Trad. Enrique Bernárdez. Nórdica, Madrid, 2007. 350 pp. 20 €
Marta Sanz
Hay quien mantiene que los escritores no pueden dedicarse a la crítica porque tienden a justificar las obras sobre las que proyectan o creen reconocer sus vicios y virtudes literarios. En el extremo opuesto, otros consideran que sólo los escritores deberían dedicarse a las labores críticas ya que sólo ellos poseen la sensibilidad adecuada para captar las vicisitudes de la creación, los precipicios y los logros de la palabra escrita. Con libros como Arde el musgo gris esta polémica es estéril: el lector crítico entiende el verdadero significado del concepto de fascinación y el escritor crítico experimenta la punzada de la envidia. Al menos yo la he notado justo en medio del entrecejo: este es un libro que hubiera querido escribir. En su totalidad, en su concepción, en su intención, en cada una de sus páginas, en su ritmo, en sus colores y en sus opciones lingüísticas, una detrás de otra.

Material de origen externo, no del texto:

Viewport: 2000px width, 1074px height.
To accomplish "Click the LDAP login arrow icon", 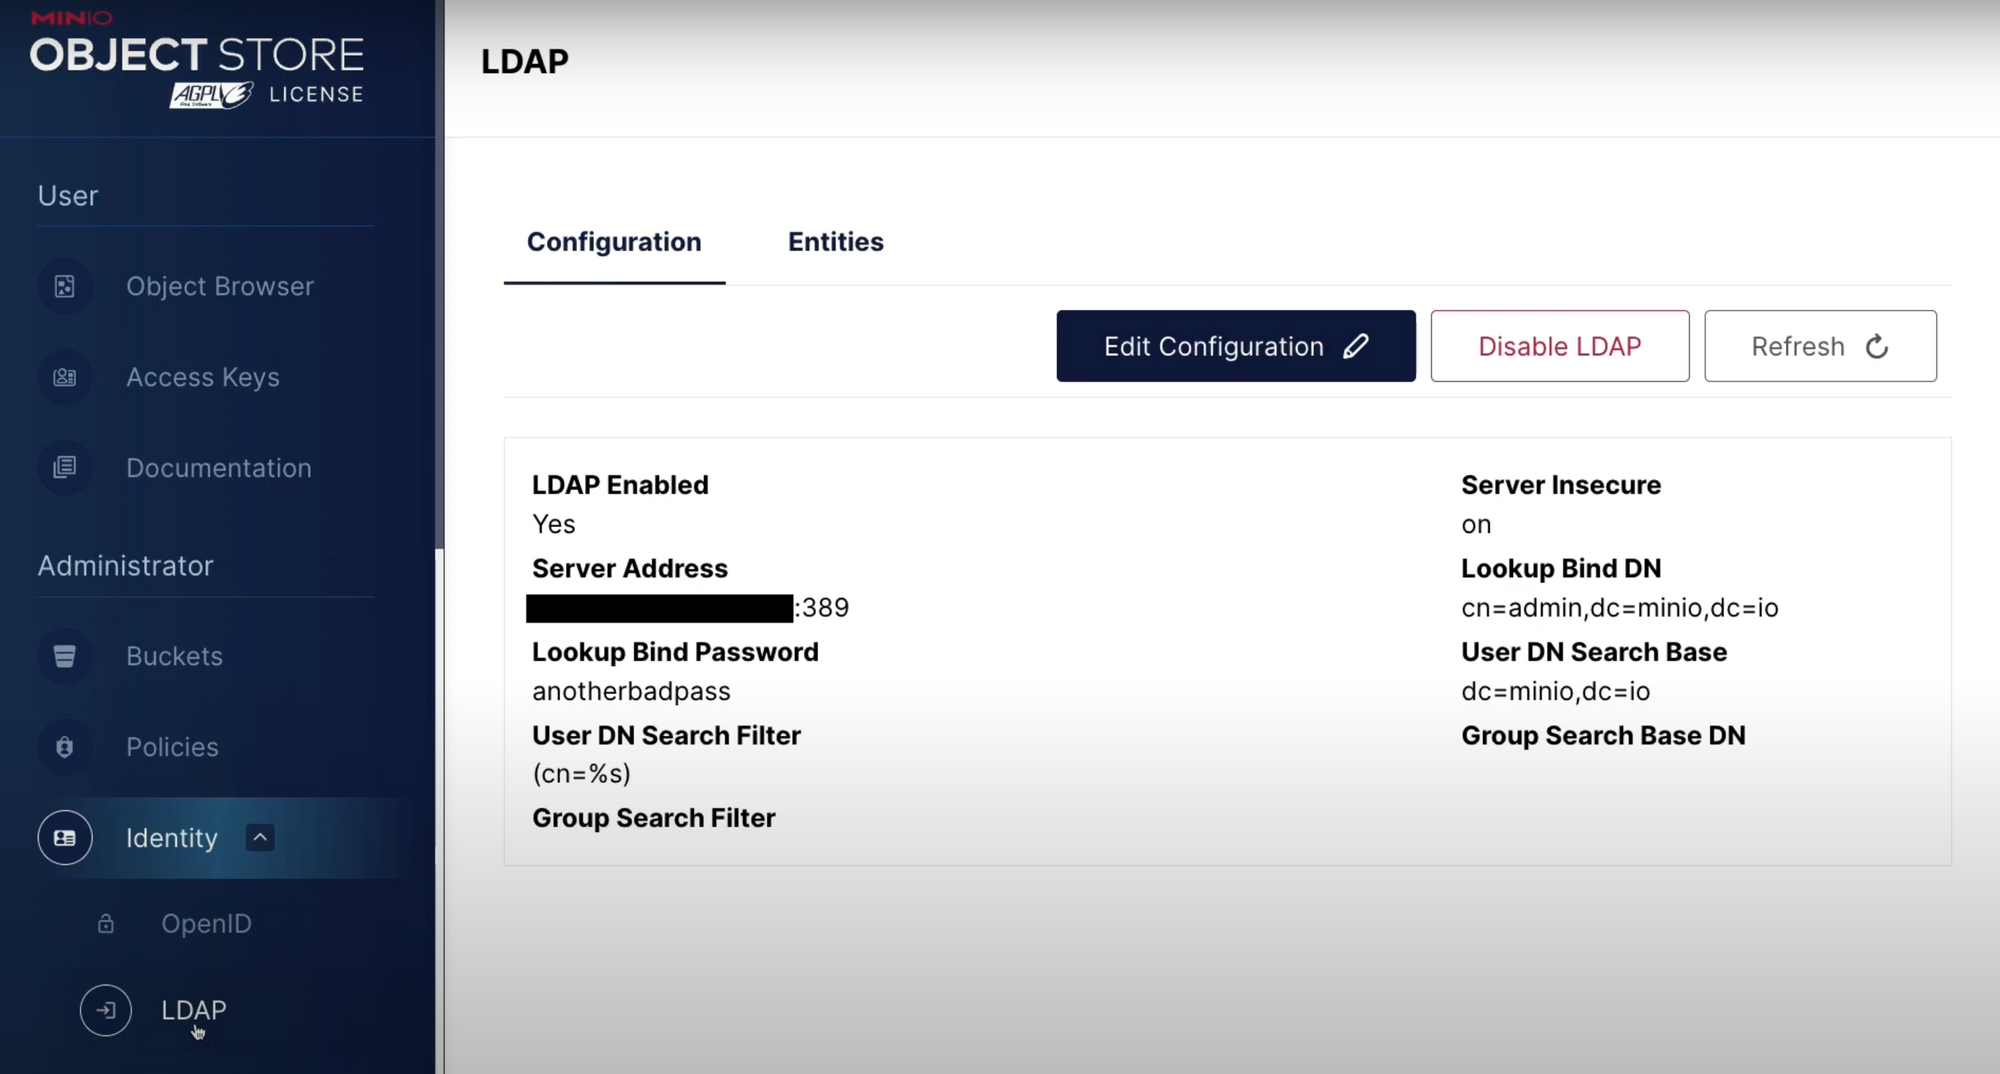I will [x=106, y=1010].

Sabemos muy poco de la literatura islandesa, pero Thor Vilhjálmsson es uno de sus autores más sobresalientes: por esta obra obtuvo el Premio de Literatura del Consejo Nórdico —el pequeño Nobel lo llaman— en 1988. En ella sumerge al lector en una naturaleza que no sé si podríamos llamar paisaje, porque parece ingobernable y sublime en cada recodo; a través de ella, desde ella, dentro de ella, sobre ella se empapa y transita un juez, Ásmundur, que viaja vadeando ríos y arroyos, remontando colinas, bordeando acantilados y playas, para indagar un caso de incesto y de infanticidio. El juez es el trasunto de un personaje muy popular en la cultura islandesa, Einar Benediktsson, poeta, juez y reformador progresista de un país que en el siglo XIX aún se regía por unas directrices que propiciaban modos de comportamiento, de producción y de relación casi medievales.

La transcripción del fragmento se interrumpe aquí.